By Board Chair Tony Estremera and Directors Barbara Keegan and Richard P. Santos
Although Santa Clara County is currently in an extreme drought emergency, we can’t predict how much rain we’ll receive next winter. As we contend with climate change, we know more severe weather can occur, including more intense storms and increased flood potential.
Valley Water is continuing our work on projects aimed at reducing the risk of flooding in neighborhoods along Coyote Creek in San José. Two such projects are the Coyote Creek Flood Protection Project and the Coyote Creek Flood Management Measures Project. The projects extend for nine miles in historically flood-prone areas and seek to protect residential, commercial, and industrial areas and major roads and highways from floods.
Both projects are connected to our work to strengthen Anderson Dam in Morgan Hill. Our objective is to reduce the risk of flooding to homes, schools, businesses, and highways in the Coyote Creek floodplain up to the level that occurred on Feb. 21, 2017, which was approximately a 20-year flood event.
Valley Water is hosting a meeting on July 22 at 6 p.m. to update neighbors and our communities on this critical flood protection project. We will provide information on the progress of these projects, current efforts and next steps.
Neighbors and community members can join the meeting virtually or in person.
To attend the meeting virtually, please visit: https://valleywater.zoom.us/j/85683033092
Dial: +1 669 900 9128
Webinar ID: 856 8303 3092
The location to attend the meeting in person is the Valley Water Headquarters Boardroom at 5700 Almaden Expressway, San Jose, CA 95118.
We are recording the meeting and will post it to the project’s website along with the meeting presentation at valleywater.org/coyote-creek.
Both projects are currently in the design phase. Valley Water experts are actively gathering and evaluating critical data and we have hired a consultant to complete designing the project elements that best help reduce flood risk to the community.
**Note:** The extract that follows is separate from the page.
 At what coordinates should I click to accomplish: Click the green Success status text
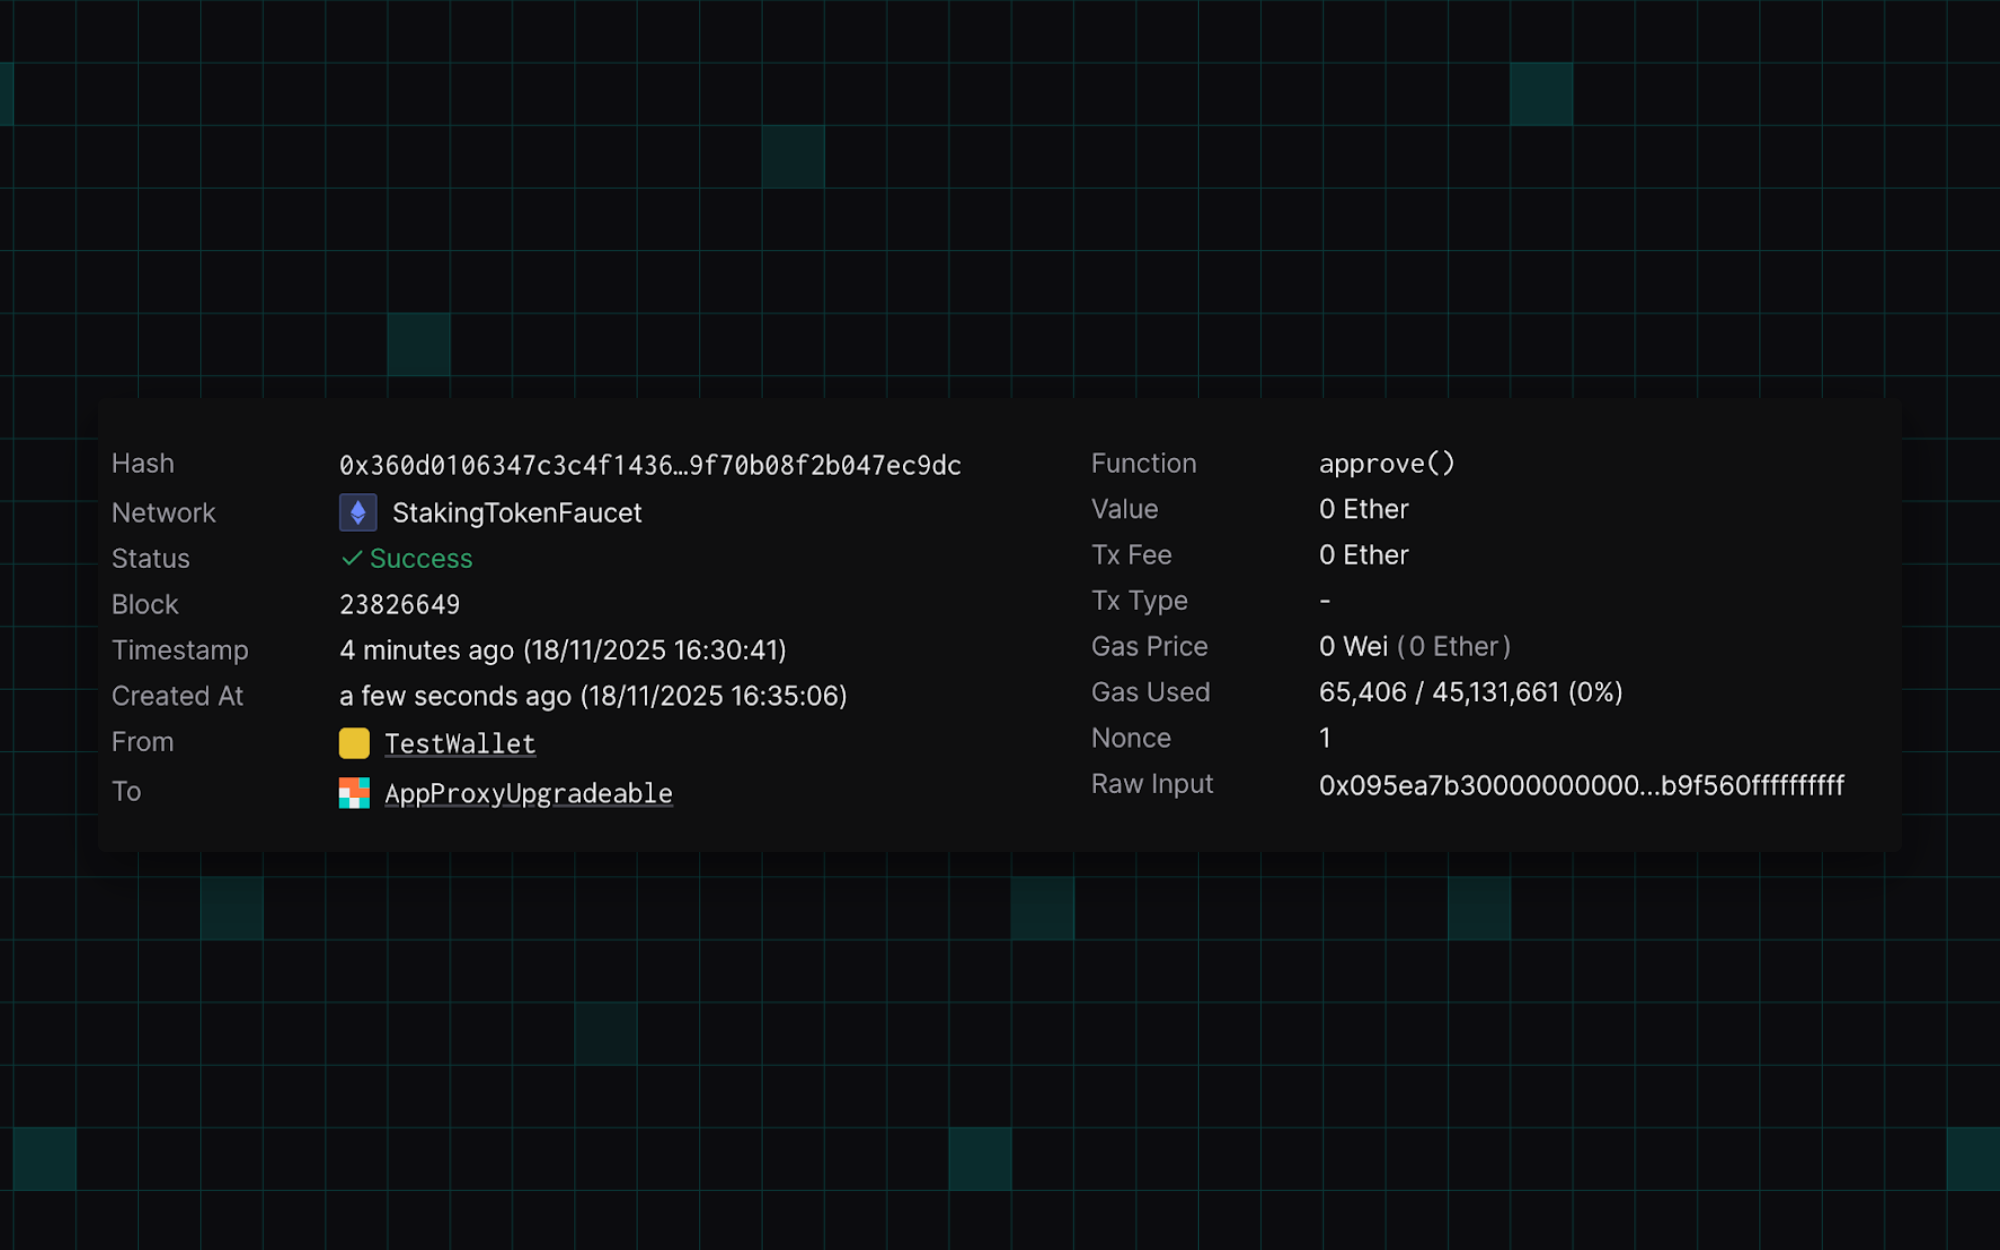tap(421, 559)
Since 2017, Valley Water has implemented several short-term projects to reduce the risk of flooding along Coyote Creek. We have installed an interim floodwall and berm along the creek in the Rock Springs community, repaired a 150-foot levee adjacent to the South Bay Mobile Home Park, and installed flood gauges to provide real-time flood information at several points along Coyote Creek.
The Coyote Creek Flood Protection Project is receiving funding from the Safe, Clean Water and Natural Flood Protection Program, which was overwhelmingly approved by voters in 2012 and 2020.
Valley Water has held more than 12 community meetings as we move ahead with the Coyote Creek Flood Protection Project’s many complex aspects. Following this meeting in July, we will be holding another round of public meetings later this year in specific areas of the community near the creek.
Collaborating with residents, business owners and community leaders is a critically important piece of how we will make this flood-risk reduction project happen. We appreciate everyone who has attended previous meetings and provided input, and we look forward to seeing you again soon.